Bewsey can’t breathe. Bloody hell, the poor bastard can’t get any oxygen. He’s up on his feet and he’s trying to take in air but his throat is blocked. I have to do something. I jump up and push him back down onto his bed. He tries to get up, then collapses onto the mattress. His body starts to shake and he tries to fight but all his strength has gone. I can hear Salman moaning and coughing behind me and there are similar noises coming from other cells around this one. I look back over my shoulder just as Salman falls to the ground. He smacks his head against the wall, knocking himself out cold.

Bewsey’s convulsing now and it takes all my strength to keep him down on the bed. His eyes are full of panic – as wide as fucking saucers and staring straight at me like he’s blaming me for whatever’s happening. There’s blood on his lips. Shit, there’s a dribble of blood trickling down his cheek from the corner of his mouth.

He’s stopped shaking now. Bad sign.

Fuck! He grabs my arm and he’s squeezing it so bloody hard I think he’s going to break it. Another silent scream. More spitting blood. He arches his back, then crashes down onto the bed. And now he’s not moving at all.

I just look at him for a second, then touch his neck and check for a pulse.

Can’t feel anything.

He’s dead. Jesus Christ, he’s dead.

I stare at Bewsey’s body for so long I almost forget about Salman lying on the floor of the cell behind me. I turn around and I can tell by the way he’s lying that he’s dead too. Like Bewsey, there’s blood trickling from his mouth and there’s more pouring out of a deep gash on his forehead.

And now I realise I can’t hear anyone else.

The whole bloody prison is silent. I’ve never known it like this before. I’m scared. Jesus Christ, I’m scared.

 ‘Help!’ I scream, pushing my face hard against the bars and trying to see across the landing. No one there. ‘There are men dead in here. Help! Please, someone, help!’

Shit, I’m crying like a bloody baby now. I don’t know what to do. This cell is on the middle floor. I can see the bottom of the staircase which leads up to the top landing. One of the officers is sprawled out over the bottom steps. I don’t know whether he fell or whether what killed Salman and Bewsey got to him too. Even from a distance I know he’s dead.

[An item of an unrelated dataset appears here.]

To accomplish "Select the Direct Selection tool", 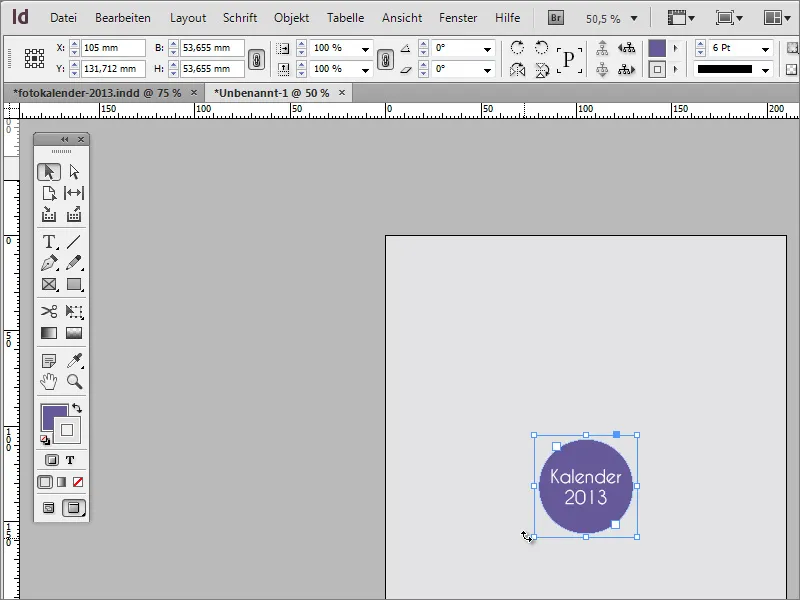I will click(x=74, y=172).
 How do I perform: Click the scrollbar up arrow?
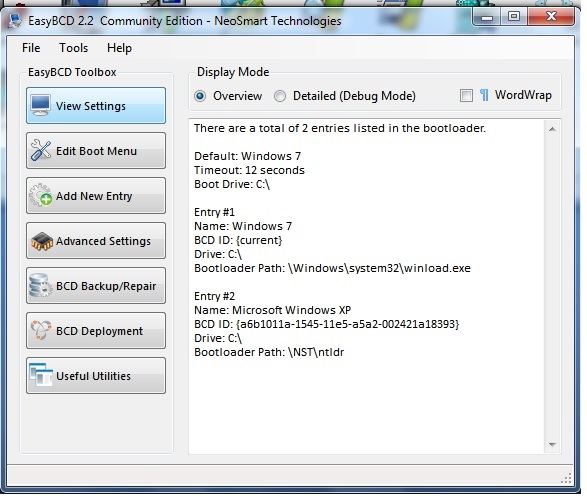(552, 129)
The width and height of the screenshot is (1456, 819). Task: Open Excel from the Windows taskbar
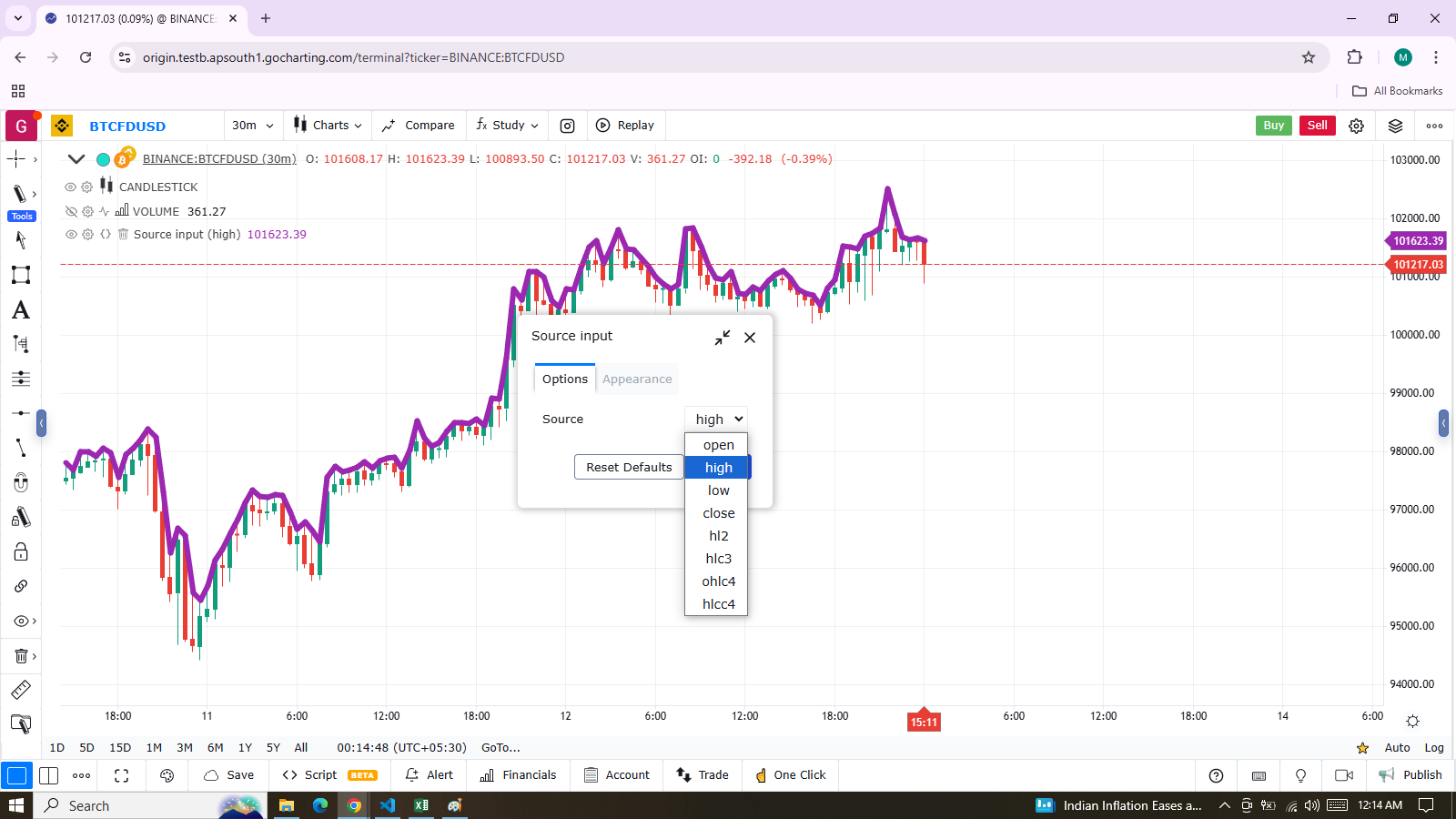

For more than an hour, Jacob Flynn stood in the corner of the cell in shock. He pushed himself back hard against the wall, trying to get as far as possible from the bodies of his cell mates. It was a while before the initial panic began to subside and his brain was able to function with enough clarity to start trying to make sense of the situation. What had happened to the men who shared his cell? Why was the rest of the prison silent? Why did it feel like he was the only one left alive?

A few minutes later and Flynn’s logical thought progression helped him arrive at the cruellest realisation of all. If everyone else was dead, then he was trapped. He dropped to the ground and began to sob uncontrollably, knowing there would be no exercise or work sessions today. There would be no meals, showers or classes or counselling sessions. If he really was the only one left, then this was it. His door would stay locked forever.

As the day wore on and no one else came and nothing changed, Flynn painfully began to accept that, without warning, the term of his comparatively short prison term had been dramatically extended to life. No parole, no early release… life. Paradoxically, he also knew that without food or water, his sentence would only last for days, not years.

All he could do was sit and wait.

JACOB FLYNN (part ii)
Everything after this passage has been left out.